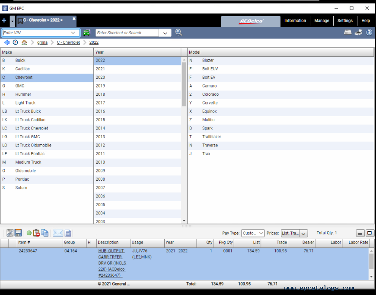376x295 pixels.
Task: Open the shortcut search dropdown arrow
Action: click(x=165, y=33)
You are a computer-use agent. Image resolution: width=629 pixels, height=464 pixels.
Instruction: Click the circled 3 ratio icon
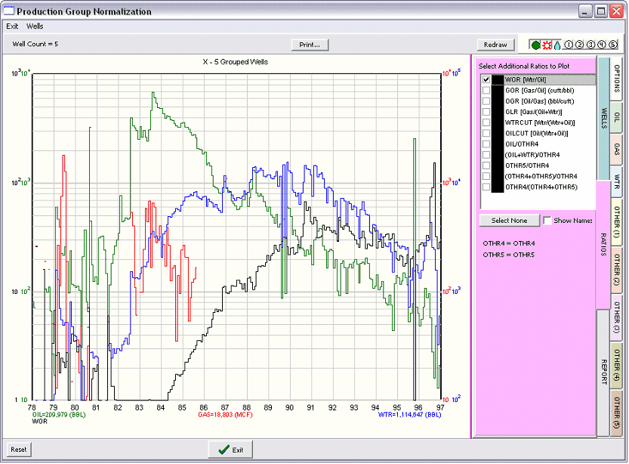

SHORT EXERCISE:
Return every line of the material above word for word, leaving out the pictures.

REPLY TO THE EXERCISE:
376x295 pixels.
Task: Open the shortcut search dropdown arrow
Action: click(x=165, y=33)
You are a computer-use agent. Image resolution: width=629 pixels, height=464 pixels.
Instruction: Click the circled 3 ratio icon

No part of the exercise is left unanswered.